В один из следующих дней беспокойство о домашних погнало Реэт обратно в Соэкуру. Как здоровье Луи? Может быть, Ильмар приезжал в деревню и рассердился, не застав Реэт дома? Тысячи страхов начали мучить ее.
Иоэль и Кики проводили ее до последнего перелеска и стали ждать ее возвращения.
Прошло уже пять минут, уже четверть часа, уже полчаса, а Реэт все не возвращалась. Йоэль впал в беспокойство, нервно прохаживался, ломая ветки и не слушая, что говорит Кики.

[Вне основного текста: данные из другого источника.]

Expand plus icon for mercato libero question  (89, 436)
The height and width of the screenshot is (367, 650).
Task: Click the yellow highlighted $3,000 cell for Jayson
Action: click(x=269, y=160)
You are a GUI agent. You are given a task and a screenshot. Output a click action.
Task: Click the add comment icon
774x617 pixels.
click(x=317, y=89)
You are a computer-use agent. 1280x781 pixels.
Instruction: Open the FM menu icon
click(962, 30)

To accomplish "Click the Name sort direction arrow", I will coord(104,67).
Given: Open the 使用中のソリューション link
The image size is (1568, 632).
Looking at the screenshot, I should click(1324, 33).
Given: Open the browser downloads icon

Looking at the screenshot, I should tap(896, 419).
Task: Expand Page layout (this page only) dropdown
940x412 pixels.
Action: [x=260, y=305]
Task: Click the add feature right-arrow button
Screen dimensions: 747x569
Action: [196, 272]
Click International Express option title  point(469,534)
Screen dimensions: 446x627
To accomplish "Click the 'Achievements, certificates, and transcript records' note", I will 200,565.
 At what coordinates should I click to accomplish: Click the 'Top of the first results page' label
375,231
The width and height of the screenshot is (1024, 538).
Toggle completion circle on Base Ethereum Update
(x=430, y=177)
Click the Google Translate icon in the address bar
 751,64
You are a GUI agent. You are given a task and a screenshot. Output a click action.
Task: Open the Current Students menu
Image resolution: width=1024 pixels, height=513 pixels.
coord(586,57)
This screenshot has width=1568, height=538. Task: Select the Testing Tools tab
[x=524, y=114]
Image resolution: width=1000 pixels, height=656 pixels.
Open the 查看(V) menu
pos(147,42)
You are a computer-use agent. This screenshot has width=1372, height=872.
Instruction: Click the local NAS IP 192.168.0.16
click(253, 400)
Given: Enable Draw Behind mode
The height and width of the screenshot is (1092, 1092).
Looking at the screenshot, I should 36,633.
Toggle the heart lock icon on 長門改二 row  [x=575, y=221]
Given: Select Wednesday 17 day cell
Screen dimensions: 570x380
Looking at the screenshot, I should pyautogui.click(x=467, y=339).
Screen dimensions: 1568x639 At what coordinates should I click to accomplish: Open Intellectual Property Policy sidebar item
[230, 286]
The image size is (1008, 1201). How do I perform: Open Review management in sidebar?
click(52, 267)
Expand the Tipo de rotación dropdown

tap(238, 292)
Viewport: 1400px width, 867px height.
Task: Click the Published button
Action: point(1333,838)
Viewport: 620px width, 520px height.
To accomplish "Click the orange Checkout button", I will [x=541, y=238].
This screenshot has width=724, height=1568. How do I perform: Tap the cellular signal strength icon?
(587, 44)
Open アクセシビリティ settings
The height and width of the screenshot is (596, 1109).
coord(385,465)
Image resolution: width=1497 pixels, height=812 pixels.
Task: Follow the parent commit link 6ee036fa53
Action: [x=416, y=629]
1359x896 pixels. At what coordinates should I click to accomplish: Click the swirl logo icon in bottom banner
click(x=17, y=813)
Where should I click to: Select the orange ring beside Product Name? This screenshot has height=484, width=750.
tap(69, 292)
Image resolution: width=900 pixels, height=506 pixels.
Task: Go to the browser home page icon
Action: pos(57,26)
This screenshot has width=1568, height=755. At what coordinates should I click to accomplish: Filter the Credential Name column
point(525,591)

У него было такое чувство, будто Реэт проглотил этот проклятый дом, пропитанный запахом нафталина и лекарств, набитый микробами и подушечками, полный пут и обязательств, из которых он ревниво, но тщетно пытался вырвать Реэт.
И Йоэль, который почти никогда не поверял Кики чего-нибудь и не обращался к ней в минуту душевно тревоги, принялся теперь изливать перед ней сердце.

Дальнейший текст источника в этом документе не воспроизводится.